Tijdens de zestiende eeuw waren wandtapijten het belangrijkste Vlaamse exportproduct. Vandaag zijn ze over de hele wereld verspreid en vinden veel stukken de weg naar Vlaanderen terug. De Mechelse Koninklijke Manufactuur De Wit is restaurateur met internationaal renommee.
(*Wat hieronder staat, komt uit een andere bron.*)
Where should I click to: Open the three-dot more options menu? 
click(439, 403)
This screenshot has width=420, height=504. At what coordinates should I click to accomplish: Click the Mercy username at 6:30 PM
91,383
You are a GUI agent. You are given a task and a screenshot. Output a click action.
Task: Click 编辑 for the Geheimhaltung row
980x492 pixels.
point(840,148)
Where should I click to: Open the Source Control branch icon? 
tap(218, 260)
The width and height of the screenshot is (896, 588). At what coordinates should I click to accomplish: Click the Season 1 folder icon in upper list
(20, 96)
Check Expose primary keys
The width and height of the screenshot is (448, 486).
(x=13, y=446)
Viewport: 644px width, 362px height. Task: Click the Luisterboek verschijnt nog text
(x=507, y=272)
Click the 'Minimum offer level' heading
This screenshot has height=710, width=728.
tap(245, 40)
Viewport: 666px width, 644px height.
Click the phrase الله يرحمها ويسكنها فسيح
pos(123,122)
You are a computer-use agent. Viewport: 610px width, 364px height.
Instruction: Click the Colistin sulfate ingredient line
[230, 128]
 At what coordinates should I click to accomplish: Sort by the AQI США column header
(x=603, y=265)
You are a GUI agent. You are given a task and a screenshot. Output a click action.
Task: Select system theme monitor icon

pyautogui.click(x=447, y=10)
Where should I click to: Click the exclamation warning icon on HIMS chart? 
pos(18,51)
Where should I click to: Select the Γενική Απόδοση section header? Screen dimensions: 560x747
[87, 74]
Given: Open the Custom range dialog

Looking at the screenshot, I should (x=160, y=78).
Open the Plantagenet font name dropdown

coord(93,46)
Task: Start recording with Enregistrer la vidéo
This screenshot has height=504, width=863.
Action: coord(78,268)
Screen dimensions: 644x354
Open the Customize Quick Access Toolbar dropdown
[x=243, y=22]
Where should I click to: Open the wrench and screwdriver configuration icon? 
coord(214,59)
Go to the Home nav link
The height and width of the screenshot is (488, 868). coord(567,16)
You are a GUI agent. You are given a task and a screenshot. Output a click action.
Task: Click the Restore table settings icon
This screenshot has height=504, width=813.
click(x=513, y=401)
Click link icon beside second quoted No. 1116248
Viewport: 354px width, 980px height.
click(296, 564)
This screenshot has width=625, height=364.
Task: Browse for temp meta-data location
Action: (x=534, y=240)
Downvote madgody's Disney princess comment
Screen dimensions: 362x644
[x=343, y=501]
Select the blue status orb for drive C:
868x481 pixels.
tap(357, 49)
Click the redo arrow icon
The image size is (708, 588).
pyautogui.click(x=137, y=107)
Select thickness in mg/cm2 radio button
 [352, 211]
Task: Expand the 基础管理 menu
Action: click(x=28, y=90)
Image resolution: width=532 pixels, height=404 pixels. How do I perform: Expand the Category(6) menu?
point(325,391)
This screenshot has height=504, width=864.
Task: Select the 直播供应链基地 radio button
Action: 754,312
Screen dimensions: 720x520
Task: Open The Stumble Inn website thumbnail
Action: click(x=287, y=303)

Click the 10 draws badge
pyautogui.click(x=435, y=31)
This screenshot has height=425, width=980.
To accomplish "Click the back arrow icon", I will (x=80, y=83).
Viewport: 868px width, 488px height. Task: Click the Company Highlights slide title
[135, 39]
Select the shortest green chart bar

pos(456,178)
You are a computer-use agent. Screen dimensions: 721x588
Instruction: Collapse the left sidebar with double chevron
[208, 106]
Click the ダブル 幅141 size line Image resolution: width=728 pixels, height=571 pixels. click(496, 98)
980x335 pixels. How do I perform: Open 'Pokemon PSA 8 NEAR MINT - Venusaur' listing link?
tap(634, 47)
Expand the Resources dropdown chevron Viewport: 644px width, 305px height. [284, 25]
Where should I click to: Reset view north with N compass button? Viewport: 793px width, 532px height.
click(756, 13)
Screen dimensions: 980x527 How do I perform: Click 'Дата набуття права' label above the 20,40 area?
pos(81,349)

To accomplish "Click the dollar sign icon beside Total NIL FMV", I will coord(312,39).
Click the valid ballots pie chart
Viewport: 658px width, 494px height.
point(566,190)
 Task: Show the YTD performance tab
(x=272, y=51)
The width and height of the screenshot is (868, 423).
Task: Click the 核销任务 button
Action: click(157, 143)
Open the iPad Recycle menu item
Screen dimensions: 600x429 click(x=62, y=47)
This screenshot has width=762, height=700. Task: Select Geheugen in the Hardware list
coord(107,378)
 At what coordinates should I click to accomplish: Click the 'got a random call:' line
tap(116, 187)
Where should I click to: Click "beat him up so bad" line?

Meer dan honderd jaar ervaring maken van Manufactuur De Wit een bedrijf met wereldfaam op het vlak van het reinigen, restaureren en conserveren van historische wandtapijten. De tapijtenreeks Los Honores die momenteel in Mechelen is te zien, is maar een van de prachtige collecties die de Manufactuur over de vloer krijgt. Ook andere belangrijke en prestigieuze conservatieprojecten van wandtapijten komen naar Mechelen. Momenteel hebben zij ook de wandtapijten van de kathedraal van Straatsburg in huis, vijfentwintig stukken van het Museé des Arts Décoratifs in Parijs, een deel van de collectie uit The Art Institute van Chicago en vele anderen.

Vijfenzeventig procent van de restauratie- en reinigingsopdrachten komen uit het buitenland. Op de referentielijst staan de belangrijkste musea en instellingen over de hele wereld. Wandtapijten uit de Benelux, Duitsland, Engeland, Frankrijk, Oostenrijk, Zweden, Noorwegen, Denemarken, Zwitserland, Italië en de Verenigde Staten worden door De Wit onder handen genomen. In alle landen waar belangrijke wandtapijten aanwezig zijn, is de concurrentie van De Wit ook actief. De concurrenten in Frankrijk, Engeland en Spanje werken meestal voor eigen land. “Bij mijn weten zijn er geen ateliers die, zoals wij, in die mate op de internationale markt aanwezig zijn. Wij moeten wel, want België is te klein,” zegt Yvan Maes De Wit.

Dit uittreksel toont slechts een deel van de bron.